Soaring maize price in Nigeria defies two year trend

Maize
Maize

The price of maize, a staple food in Nigeria, has soared in the country, amid increase in the global prices of the commodity and other grains, an outlook review by Novus Agro Nig. Limited, an agro commodity price tracker, has revealed.

There is over 83 per cent price increase, as a metric ton of maize now sells for N183,130 in Lagos, as against N100, 000 sold last year.

The outlook, made available to the News Agency of Nigeria, NAN, in Lagos, showed that the soaring price of maize defied a two-year market trend since January 2016.

The outlook revealed that the price increase followed the rise in the Naira exchange rate to the dollar, from N225 in December 2015 to N305 in mid-January 2016.
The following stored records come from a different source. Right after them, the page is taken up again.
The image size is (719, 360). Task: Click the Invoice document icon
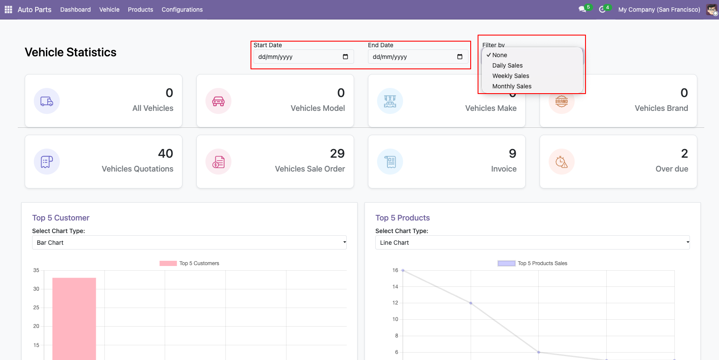click(390, 162)
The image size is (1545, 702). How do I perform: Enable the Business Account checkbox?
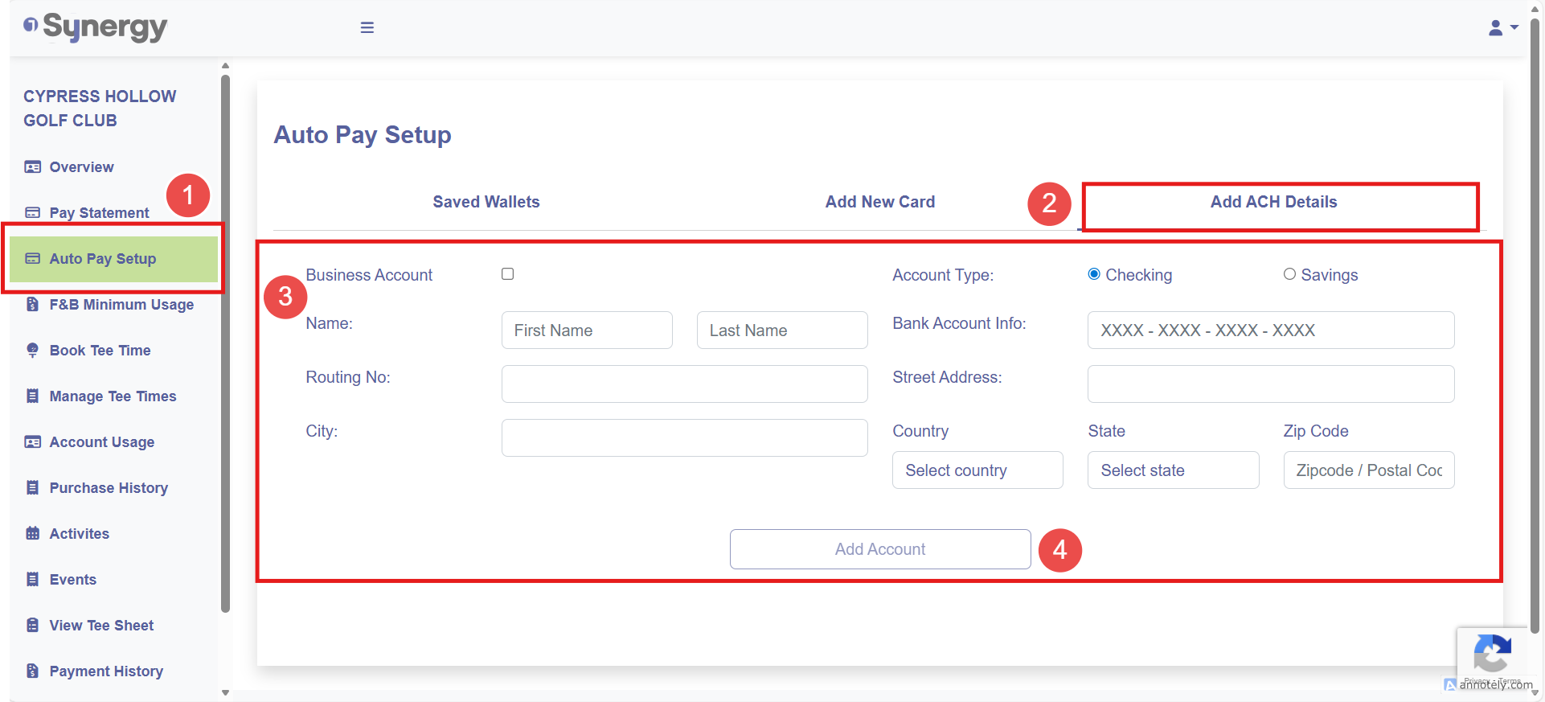click(507, 274)
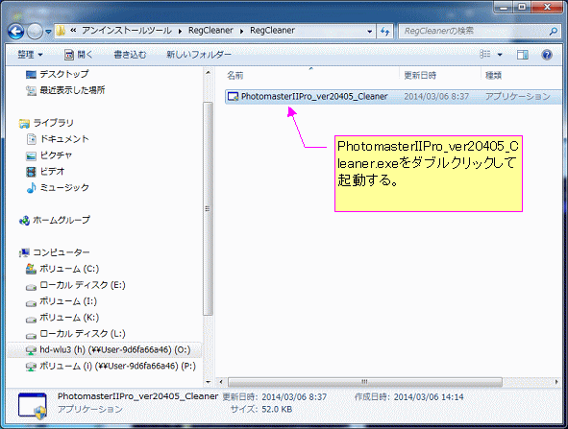Click the search magnifier icon
The height and width of the screenshot is (429, 568).
click(x=554, y=32)
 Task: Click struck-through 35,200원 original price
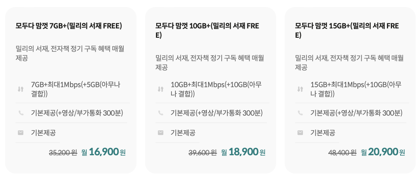click(63, 153)
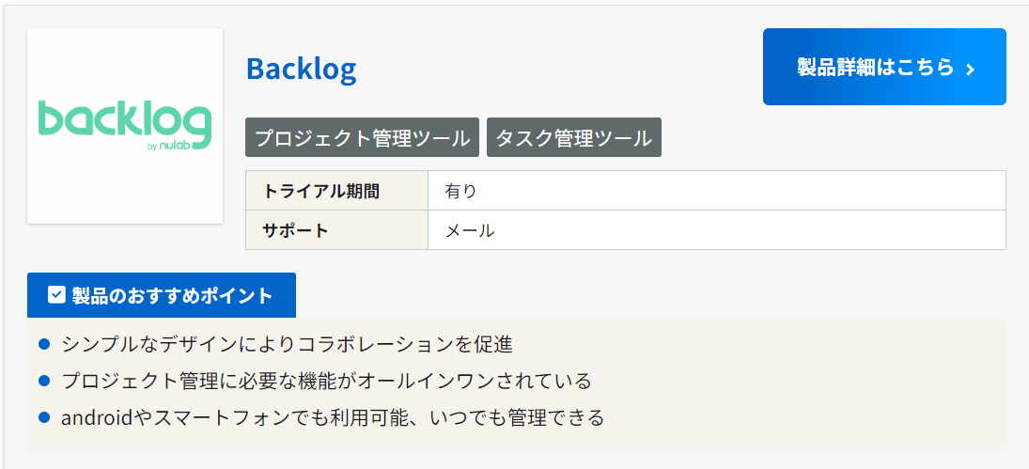
Task: Click the bullet before androidやスマートフォン
Action: coord(44,417)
Price per mega ton of the commodity rose from between N45,000 and N50,000 in October 2015 to N65,000 in January 2016.

“There is a global rise in maize prices, with spikes in Southern Africa, due to drought in 2015, with current maize contracts for March delivery in South Africa hitting $315 in this week’s trading,” the review said.

NAN reports that maize prices traditionally start trending downwards from mid-October and get to their lowest prices by January and February, as new maize harvests are brought into the market.

“Curtailed imports of maize into Nigeria is the combination of a weak Naira and higher global maize prices,” the review stated.

“Maize prices fluctuate over the course of the year primarily due to the rain-fed nature of Nigerian agriculture and consequent availability of maize in the market place,” the review said.

“This has seen Nigerian maize for the first time in many years cheaper than imported maize, leading to lower import prospects.”

With only about 200,000 metric tonnes of maize imported annually, as against the 7.5 million tons produced locally, the review blamed the increased prices on macro-economic uncertainties, spot-buying at the farm gate by poultry farmers and insurgency in the North-eastern part of the country.

Although effects of the insurgency were apparent, particularly in Adamawa State, the outlook showed that the effects could only be largely speculative, as prices in neighbouring Taraba and Gombe, remained stable.

Farmers said the continued devastation by army worms of maize crop in Nigeria was a major cause of the over 83 per cent price increase.

The outlook further showed that the increase has led to anxiety by traders about possible inflationary effects on the wider economy.